Roasted Green Chilies Frozen
Saute the chopped onion and garlic in the olive oil. I always add more garlic than recipes call for. Then add the chopped green chilies. We always have frozen roasted anaheim chilies in our freezer from the farmer's market. I get a bushel roasted and usually 3 chilies equals 4 ounces. I don't remove the blackened skin when freezing, but remove it when thawed and I'm readying to chop them (and don't like washing it off, as I think I'm washing away good flavor, but just run my fingers down the chili to remove the skin, stem end, and seeds, then I do have to wash my hands to remove it all from them!). And the cumin, I grind fresh. I rarely buy pre-ground spices, preferring their fresh ground flavor. My cute little wood mortar & pestle sits on my kitchen windowsill.
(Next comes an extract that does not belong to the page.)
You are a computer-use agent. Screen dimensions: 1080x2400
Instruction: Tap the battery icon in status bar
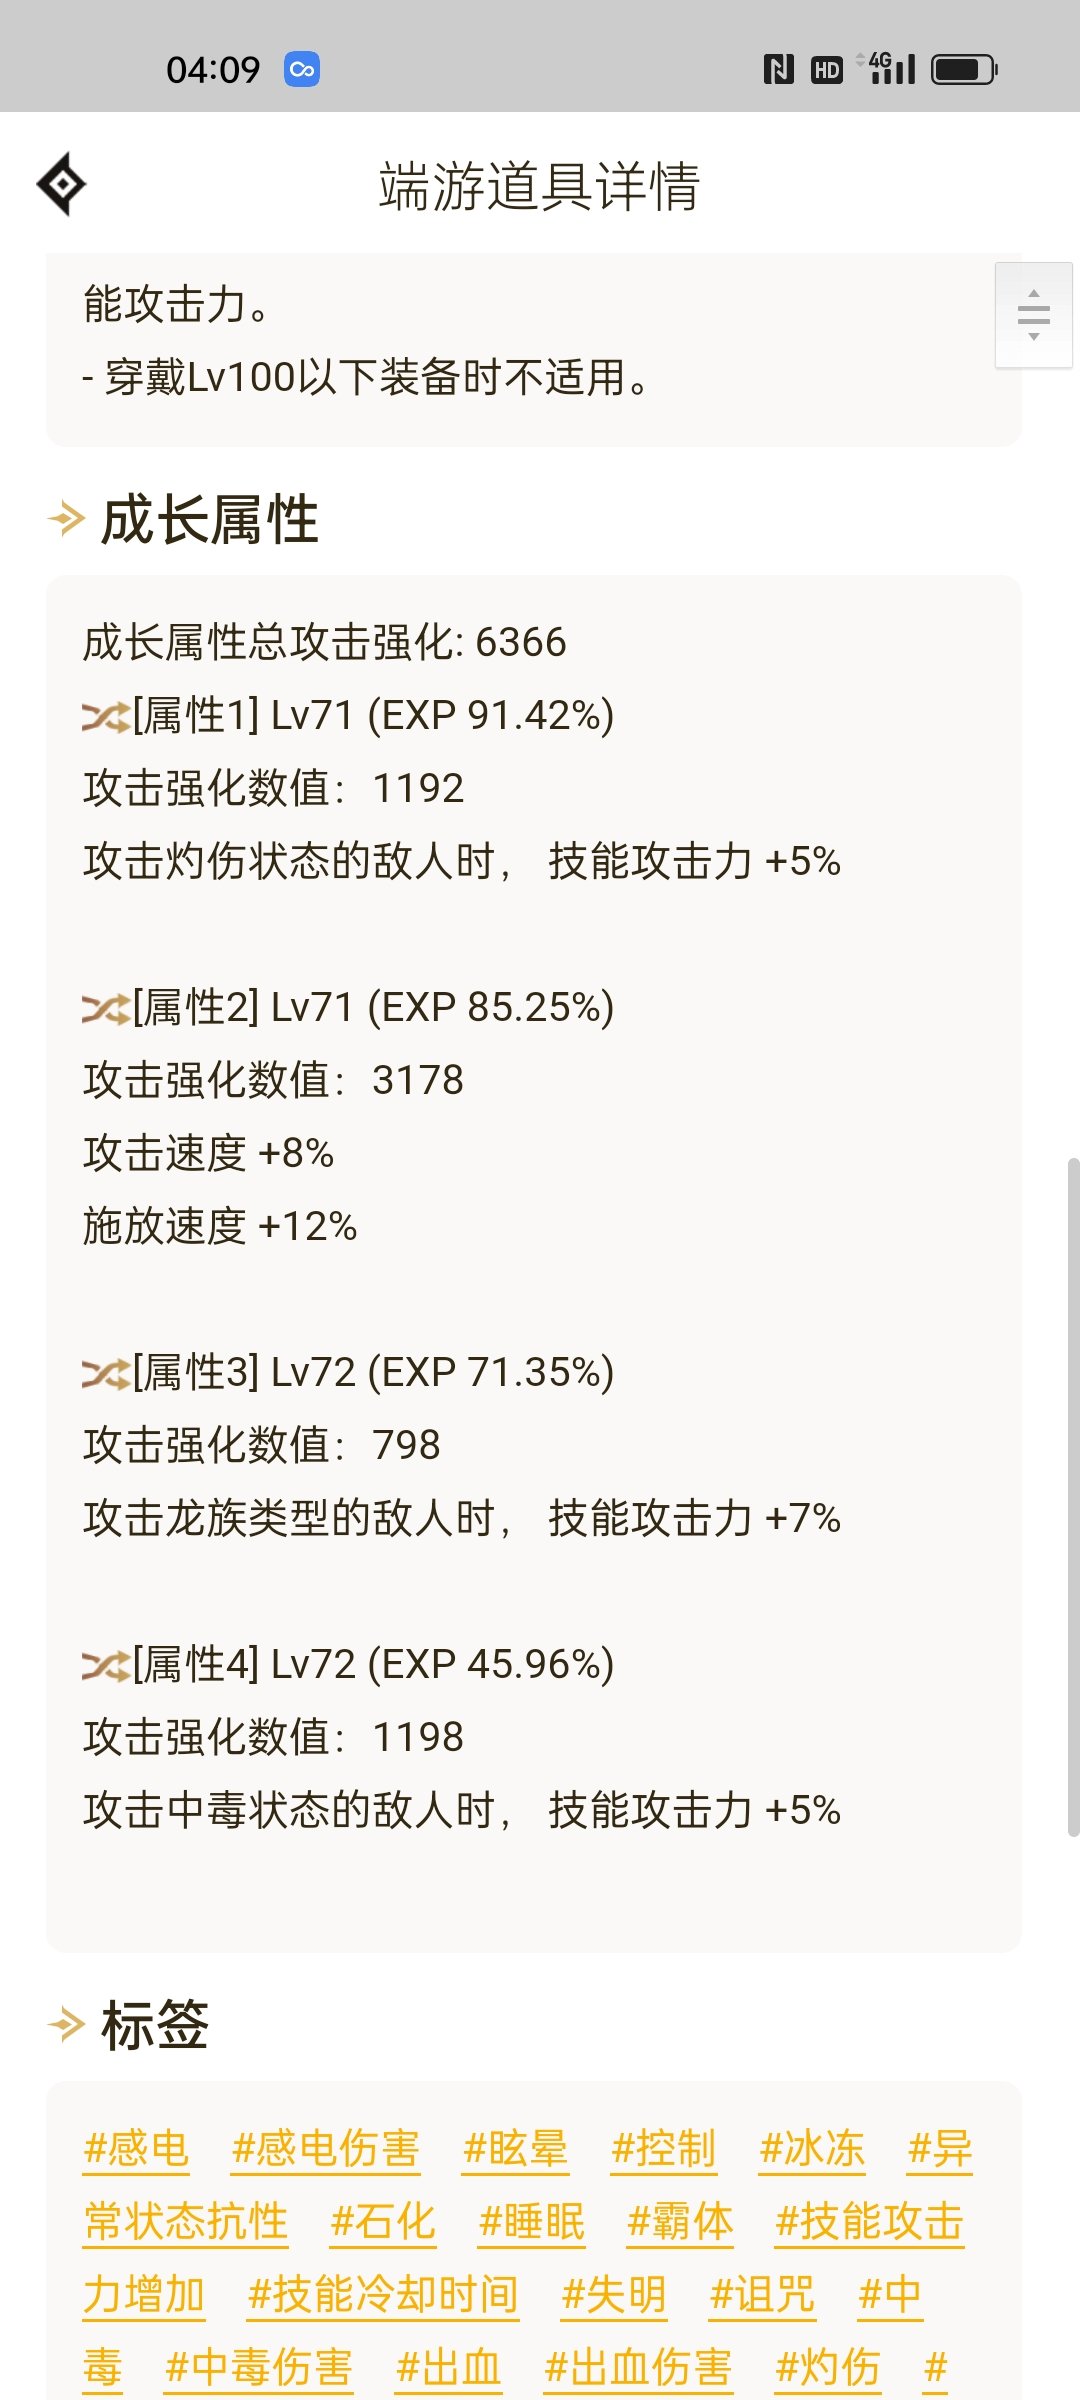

If I'm taking the soup somewhere, then I put the cheese in it too. At home, we grate cheese and put some in our soup bowls and ladle in the soup. From another chicken soup recipe, I fell in love with fresh avacado cut in chunks and added to the soup bowls. When we have guests (some guests having had it more than once - and they love it!) we typically set up meals buffet style on our island in the middle of the kitchen that the stove is a part of. So the soup pot stays on the stove and there'll be a wooden bowl with wooden tongs of grated cheese and a bowl of cut up avacados (with fresh squeezed lime juice to keep them from browning). Homemade bread and salad top off the meal.